Queen of the Slayers is an original novel based on the American television series Buffy the Vampire Slayer.

Plot summary
Following the Hellmouth's closure, hundreds of potential slayers have been awakened. Buffy Summers hoped that overturning the Slayer's self-sacrifice would result in her earning some relaxation following seven years of fighting. However, the victory is short-lived. Dark forces are arising to fill the gap left by the First.

Willow's magical spell which sent slayer essence across the world has resulted in girls everywhere discovering a new power. The Scoobies travel to Europe. In London, Giles races to reorganize the remnants of the Watchers Council, hoping to overcome the shortcomings of its previous incarnation. Buffy, Xander, Willow, Dawn, and Dawn's new best friend, a young slayer named Belle travel to Rome to train new Slayers that are drawn to the infamous Immortal, Buffy is attracted to the Immortal, an ambiguous yet charismatic character, who she does not fully trust during the whole novel. They soon hear of an unknown "Queen of the Slayers" who is getting a number of the fresh slayers to form a mystical army.  This likely evil seems determined to claim the slayer essence for herself, and viciously and cruelly murders any Slayers that don't cooperate with her and betray Buffy.

Faith and Robin Wood take a group of Slayers to the Hellmouth in Cleveland, which has gone supernova with evil, to stabilize the hell there. They face many casualties, and experience strange projections of The Legion of Three, three deadly Hellgods.

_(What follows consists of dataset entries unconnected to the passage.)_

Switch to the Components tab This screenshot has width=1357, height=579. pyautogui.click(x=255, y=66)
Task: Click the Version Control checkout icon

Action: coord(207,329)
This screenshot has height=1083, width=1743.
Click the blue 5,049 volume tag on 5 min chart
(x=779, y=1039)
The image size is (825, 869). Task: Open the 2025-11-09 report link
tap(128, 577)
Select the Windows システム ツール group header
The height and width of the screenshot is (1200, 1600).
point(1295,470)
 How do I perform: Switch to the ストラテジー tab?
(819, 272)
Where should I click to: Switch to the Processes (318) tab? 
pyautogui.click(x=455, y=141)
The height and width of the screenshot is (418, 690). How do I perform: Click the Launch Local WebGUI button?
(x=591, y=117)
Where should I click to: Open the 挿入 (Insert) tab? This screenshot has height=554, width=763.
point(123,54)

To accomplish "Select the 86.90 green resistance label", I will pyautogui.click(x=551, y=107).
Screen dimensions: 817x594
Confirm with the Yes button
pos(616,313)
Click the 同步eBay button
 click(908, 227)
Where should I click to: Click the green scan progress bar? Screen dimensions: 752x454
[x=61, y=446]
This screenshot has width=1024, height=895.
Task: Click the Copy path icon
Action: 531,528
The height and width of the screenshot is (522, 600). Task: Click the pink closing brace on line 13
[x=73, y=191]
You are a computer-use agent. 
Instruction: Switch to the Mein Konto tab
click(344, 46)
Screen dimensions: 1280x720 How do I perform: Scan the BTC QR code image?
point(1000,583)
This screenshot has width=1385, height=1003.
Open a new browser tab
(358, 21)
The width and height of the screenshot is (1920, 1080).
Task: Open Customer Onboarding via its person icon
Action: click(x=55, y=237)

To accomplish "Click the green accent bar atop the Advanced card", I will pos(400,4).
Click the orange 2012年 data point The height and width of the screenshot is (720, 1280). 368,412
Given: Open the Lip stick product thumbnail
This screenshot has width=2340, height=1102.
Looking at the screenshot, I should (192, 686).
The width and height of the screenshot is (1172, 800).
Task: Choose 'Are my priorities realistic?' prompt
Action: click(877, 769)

There are three factions of evils, two of them just want to defeat Buffy after she closed the Hellmouth, who want to kill Buffy, The so-called Queen of the Slayers who wants to destroy Buffy, along with her lover, Antonia Borgia (a sorcerer under the employ of The Immortal) and convinces newbie slayers that Buffy is just using them to gain power, and Two Vampire Sorcerers who live in the Borgia Hell Dimension, and The Legion of Three.

Xander goes to Africa hoping to find more about the origins of the slayer essence. He discovers instead that the good in the world is not enough to fight the bad, and that the deciding confrontation is drawing far too near. It will be slayer against slayer, as an ultimate battle of champions approaches.

Dawn goes into a coma, because she was The Key, and has a link to the Earth, which is crumbling because of the supernova Hellmouth in Cleveland, and the Hellgods who are breaking through the barrier. Willow also seems to go into a coma, but is somehow woken up by a kiss from her lover, Kennedy when she, Faith and Robin are called back to Rome, because of the non-ending battle in deserted Cleveland.

Buffy, Willow, Kennedy, Belle, Vi, and Rona head to Brazil (under the orders of an angelic, Tara), to get The Death Orchid which has healing abilities, and they are attacked by The Queen of the Slayers. They are saved from poison darts by one of the rogue slayers, Haley, who realizes what she has done and gives them the antidote. They then go to Tibet, to meet with the infamous sorcerer, The Golden One, and re-meet Oz who is one of the werewolves that protect The Golden One. After the Golden One is killed, Oz and his wolf-pack decide to head to Rome, to help Buffy and her Slayers against the upcoming battle.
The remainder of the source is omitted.